- Problem details -
Reproduce each of the following entries line for line, with no changes.

* START Exercise data *

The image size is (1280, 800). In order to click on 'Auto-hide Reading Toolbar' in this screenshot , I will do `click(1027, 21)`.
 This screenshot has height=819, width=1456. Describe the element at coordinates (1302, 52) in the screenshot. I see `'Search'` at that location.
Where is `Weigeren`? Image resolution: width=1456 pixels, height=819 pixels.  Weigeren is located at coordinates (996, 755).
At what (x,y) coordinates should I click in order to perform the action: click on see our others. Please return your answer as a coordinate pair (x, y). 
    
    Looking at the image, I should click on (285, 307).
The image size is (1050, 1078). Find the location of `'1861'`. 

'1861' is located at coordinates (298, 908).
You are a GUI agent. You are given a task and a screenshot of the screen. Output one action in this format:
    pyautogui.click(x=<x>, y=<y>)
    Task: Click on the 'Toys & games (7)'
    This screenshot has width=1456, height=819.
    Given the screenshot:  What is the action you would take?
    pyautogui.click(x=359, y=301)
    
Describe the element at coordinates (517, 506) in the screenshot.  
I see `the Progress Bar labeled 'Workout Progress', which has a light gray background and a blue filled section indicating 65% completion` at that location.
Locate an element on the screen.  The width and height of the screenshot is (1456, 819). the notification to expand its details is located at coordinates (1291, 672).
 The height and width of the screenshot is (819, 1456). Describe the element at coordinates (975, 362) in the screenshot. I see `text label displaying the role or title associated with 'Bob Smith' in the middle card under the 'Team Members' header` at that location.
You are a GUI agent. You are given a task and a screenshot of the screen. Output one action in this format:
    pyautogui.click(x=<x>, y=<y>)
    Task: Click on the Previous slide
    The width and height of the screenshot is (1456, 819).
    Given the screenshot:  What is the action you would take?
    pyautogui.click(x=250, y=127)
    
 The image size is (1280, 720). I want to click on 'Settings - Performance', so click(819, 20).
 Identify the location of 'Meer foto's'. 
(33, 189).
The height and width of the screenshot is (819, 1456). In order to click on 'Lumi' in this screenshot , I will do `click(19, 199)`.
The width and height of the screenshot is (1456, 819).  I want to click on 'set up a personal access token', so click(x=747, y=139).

* END Exercise data *

- Result of the exercise -
The image size is (1280, 800). In order to click on 'Auto-hide Reading Toolbar' in this screenshot , I will do `click(1027, 21)`.
 This screenshot has height=819, width=1456. Describe the element at coordinates (1302, 52) in the screenshot. I see `'Search'` at that location.
Where is `Weigeren`? Image resolution: width=1456 pixels, height=819 pixels.  Weigeren is located at coordinates (996, 755).
At what (x,y) coordinates should I click in order to perform the action: click on see our others. Please return your answer as a coordinate pair (x, y). 
    
    Looking at the image, I should click on (285, 307).
The image size is (1050, 1078). Find the location of `'1861'`. 

'1861' is located at coordinates (298, 908).
You are a GUI agent. You are given a task and a screenshot of the screen. Output one action in this format:
    pyautogui.click(x=<x>, y=<y>)
    Task: Click on the 'Toys & games (7)'
    This screenshot has width=1456, height=819.
    Given the screenshot:  What is the action you would take?
    pyautogui.click(x=359, y=301)
    
Describe the element at coordinates (517, 506) in the screenshot.  
I see `the Progress Bar labeled 'Workout Progress', which has a light gray background and a blue filled section indicating 65% completion` at that location.
Locate an element on the screen.  The width and height of the screenshot is (1456, 819). the notification to expand its details is located at coordinates (1291, 672).
 The height and width of the screenshot is (819, 1456). Describe the element at coordinates (975, 362) in the screenshot. I see `text label displaying the role or title associated with 'Bob Smith' in the middle card under the 'Team Members' header` at that location.
You are a GUI agent. You are given a task and a screenshot of the screen. Output one action in this format:
    pyautogui.click(x=<x>, y=<y>)
    Task: Click on the Previous slide
    The width and height of the screenshot is (1456, 819).
    Given the screenshot:  What is the action you would take?
    pyautogui.click(x=250, y=127)
    
 The image size is (1280, 720). I want to click on 'Settings - Performance', so click(819, 20).
 Identify the location of 'Meer foto's'. 
(33, 189).
The height and width of the screenshot is (819, 1456). In order to click on 'Lumi' in this screenshot , I will do `click(19, 199)`.
The width and height of the screenshot is (1456, 819).  I want to click on 'set up a personal access token', so click(x=747, y=139).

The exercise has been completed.